__The problem__
Look through the material below and return every line that contains "group".

===============

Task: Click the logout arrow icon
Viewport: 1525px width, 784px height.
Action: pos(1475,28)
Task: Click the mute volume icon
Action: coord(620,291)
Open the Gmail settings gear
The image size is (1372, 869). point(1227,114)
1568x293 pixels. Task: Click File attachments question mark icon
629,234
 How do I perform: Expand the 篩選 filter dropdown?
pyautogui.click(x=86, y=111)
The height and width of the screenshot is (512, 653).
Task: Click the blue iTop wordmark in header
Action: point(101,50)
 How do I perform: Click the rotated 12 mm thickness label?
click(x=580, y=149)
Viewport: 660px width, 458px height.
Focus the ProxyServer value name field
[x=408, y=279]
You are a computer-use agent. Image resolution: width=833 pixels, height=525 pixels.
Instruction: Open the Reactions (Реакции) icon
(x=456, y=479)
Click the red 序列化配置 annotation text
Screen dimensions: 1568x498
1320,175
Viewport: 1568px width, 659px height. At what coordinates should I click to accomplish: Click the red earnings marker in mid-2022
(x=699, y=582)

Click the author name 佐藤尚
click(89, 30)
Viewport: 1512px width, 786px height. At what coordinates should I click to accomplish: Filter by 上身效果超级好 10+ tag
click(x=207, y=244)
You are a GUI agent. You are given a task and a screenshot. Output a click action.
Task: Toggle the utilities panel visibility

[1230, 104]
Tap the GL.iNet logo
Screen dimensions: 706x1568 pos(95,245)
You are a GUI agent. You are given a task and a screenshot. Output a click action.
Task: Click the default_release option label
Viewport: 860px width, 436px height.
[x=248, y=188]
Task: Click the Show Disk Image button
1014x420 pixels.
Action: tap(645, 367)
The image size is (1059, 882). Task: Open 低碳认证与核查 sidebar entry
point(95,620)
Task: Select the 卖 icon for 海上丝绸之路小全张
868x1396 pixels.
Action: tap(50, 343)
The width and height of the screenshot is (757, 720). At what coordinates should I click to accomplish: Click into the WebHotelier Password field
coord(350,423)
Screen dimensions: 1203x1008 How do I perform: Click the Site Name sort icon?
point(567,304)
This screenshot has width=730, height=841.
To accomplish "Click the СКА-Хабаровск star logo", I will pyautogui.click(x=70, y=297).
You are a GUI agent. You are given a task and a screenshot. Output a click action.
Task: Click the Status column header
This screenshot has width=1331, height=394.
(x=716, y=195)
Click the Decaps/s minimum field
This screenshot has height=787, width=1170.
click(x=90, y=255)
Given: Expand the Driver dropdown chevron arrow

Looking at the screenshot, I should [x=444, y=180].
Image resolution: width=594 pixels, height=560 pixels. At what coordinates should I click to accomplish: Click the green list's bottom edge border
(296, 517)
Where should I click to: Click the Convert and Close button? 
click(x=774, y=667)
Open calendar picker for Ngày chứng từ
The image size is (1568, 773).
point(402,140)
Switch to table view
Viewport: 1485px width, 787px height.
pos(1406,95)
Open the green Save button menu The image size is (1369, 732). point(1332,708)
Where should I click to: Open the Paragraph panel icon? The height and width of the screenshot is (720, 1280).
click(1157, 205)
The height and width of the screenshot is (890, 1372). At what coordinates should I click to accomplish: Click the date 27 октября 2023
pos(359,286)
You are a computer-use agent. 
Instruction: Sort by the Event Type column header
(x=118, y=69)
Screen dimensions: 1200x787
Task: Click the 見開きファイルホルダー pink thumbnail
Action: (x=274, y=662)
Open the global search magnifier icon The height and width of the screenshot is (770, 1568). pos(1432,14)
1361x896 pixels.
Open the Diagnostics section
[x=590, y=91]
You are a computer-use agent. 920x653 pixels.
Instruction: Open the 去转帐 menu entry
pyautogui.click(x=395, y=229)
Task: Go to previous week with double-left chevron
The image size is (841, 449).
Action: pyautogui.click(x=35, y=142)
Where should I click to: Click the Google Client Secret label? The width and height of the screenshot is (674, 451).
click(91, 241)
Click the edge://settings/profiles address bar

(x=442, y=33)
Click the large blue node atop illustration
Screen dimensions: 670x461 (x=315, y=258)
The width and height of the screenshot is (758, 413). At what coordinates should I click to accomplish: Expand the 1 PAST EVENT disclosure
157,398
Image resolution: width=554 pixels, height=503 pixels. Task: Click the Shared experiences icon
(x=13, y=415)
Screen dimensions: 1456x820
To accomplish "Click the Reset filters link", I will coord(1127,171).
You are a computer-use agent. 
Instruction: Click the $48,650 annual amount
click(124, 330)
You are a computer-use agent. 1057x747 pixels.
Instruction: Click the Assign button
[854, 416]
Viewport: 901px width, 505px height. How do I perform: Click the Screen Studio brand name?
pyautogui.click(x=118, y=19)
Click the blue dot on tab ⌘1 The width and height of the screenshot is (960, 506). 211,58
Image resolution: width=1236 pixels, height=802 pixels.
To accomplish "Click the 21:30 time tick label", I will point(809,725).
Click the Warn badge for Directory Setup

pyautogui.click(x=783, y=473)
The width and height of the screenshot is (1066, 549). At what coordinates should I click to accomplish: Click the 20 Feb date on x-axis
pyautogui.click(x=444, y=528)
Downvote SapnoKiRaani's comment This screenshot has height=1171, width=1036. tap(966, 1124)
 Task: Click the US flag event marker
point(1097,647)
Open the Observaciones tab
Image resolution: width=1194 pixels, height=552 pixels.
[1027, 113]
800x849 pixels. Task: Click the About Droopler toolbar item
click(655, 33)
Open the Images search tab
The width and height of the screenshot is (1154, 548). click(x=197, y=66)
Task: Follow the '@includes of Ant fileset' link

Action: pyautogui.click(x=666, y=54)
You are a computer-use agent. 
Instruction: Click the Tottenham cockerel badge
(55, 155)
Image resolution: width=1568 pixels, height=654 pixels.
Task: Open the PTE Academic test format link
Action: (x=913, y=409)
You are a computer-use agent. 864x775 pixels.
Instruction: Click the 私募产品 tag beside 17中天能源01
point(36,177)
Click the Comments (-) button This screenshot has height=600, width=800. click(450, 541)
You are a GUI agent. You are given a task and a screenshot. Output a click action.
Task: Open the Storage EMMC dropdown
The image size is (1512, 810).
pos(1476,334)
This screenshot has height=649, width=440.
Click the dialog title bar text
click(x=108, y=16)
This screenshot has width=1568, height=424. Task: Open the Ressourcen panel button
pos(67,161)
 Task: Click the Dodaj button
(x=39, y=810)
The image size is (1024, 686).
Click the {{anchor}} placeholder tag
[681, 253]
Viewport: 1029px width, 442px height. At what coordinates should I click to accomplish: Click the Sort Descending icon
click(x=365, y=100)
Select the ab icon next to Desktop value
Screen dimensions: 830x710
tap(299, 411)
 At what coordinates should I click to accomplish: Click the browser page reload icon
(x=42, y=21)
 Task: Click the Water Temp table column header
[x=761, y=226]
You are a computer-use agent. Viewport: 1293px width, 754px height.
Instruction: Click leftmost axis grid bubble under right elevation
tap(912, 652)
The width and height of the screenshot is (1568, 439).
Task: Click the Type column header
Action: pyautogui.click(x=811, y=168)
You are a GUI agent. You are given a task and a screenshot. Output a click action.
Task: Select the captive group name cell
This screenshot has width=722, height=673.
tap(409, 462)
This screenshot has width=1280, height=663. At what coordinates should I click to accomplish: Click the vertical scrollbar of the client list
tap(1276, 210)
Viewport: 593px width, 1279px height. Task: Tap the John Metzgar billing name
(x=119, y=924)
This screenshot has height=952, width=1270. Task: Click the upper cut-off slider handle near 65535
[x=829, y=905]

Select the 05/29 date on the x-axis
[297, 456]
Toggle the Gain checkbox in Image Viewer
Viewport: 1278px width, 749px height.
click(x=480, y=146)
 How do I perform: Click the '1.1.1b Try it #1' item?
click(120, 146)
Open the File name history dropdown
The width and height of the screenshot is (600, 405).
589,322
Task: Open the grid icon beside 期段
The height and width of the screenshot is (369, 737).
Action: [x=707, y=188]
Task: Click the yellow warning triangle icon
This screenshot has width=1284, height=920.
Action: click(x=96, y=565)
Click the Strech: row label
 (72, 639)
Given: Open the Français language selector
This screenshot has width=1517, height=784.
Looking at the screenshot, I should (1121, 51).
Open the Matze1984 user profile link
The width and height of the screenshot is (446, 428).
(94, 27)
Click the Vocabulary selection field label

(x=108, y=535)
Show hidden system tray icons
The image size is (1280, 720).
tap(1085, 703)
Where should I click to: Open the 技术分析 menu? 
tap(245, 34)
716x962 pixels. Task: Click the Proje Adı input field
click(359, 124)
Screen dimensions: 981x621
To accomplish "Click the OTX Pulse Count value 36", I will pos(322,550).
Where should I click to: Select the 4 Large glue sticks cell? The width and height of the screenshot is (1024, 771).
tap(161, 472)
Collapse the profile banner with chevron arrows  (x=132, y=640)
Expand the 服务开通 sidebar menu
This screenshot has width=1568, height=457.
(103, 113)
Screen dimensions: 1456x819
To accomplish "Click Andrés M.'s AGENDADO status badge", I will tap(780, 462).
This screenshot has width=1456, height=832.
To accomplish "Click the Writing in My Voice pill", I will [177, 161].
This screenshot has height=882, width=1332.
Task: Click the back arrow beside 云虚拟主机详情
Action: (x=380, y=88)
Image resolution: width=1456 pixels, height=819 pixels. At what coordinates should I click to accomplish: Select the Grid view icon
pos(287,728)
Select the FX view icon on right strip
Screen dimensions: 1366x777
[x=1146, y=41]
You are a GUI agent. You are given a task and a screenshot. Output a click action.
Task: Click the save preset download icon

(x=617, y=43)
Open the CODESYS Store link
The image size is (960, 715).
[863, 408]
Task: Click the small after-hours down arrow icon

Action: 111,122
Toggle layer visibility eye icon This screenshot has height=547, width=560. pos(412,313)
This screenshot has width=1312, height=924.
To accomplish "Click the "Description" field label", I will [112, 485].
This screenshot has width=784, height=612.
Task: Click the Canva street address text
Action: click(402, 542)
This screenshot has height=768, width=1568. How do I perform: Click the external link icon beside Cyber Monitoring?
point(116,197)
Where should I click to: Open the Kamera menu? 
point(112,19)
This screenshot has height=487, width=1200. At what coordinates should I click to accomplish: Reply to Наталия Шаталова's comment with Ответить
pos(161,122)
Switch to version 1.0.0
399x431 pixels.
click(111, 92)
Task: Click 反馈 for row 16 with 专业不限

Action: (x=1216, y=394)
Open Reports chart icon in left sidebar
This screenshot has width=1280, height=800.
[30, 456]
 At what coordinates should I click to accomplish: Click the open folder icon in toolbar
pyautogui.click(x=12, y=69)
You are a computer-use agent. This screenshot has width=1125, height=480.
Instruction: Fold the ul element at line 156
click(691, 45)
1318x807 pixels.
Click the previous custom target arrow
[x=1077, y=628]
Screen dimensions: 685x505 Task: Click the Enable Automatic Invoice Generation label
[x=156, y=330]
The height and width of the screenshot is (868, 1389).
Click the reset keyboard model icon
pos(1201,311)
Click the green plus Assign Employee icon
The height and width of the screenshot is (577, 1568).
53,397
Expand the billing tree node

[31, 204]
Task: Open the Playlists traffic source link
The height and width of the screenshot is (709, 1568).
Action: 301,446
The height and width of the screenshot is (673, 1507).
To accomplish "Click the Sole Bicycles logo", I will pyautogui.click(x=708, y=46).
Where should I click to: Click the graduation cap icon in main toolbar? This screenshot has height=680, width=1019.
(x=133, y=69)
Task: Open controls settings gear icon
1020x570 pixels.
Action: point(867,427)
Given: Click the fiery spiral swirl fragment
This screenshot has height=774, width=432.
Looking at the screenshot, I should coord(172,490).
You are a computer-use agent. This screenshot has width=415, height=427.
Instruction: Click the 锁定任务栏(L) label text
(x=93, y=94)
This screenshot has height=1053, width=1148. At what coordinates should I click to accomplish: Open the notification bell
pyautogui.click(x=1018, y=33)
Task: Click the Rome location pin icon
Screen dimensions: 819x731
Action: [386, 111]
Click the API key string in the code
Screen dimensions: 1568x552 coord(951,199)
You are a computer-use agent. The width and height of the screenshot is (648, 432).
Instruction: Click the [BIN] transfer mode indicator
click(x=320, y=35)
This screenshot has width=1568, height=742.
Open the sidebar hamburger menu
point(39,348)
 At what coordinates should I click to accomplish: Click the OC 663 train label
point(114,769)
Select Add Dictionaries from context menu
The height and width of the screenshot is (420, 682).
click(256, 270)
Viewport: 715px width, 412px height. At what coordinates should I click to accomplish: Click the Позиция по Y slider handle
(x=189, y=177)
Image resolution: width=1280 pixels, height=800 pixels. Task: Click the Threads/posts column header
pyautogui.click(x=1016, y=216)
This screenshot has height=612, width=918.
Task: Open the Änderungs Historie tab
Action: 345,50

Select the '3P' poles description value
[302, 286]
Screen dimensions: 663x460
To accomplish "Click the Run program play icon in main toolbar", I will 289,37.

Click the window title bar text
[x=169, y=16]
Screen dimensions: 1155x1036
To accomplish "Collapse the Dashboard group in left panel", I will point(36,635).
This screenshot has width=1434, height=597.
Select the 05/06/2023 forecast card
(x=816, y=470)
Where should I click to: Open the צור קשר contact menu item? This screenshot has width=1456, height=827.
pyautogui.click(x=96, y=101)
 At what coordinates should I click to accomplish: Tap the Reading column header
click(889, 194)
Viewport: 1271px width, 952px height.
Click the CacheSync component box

===============

__Solution to the problem__
Task: Select the captive group name cell
To accomplish "Collapse the Dashboard group in left panel", I will point(36,635).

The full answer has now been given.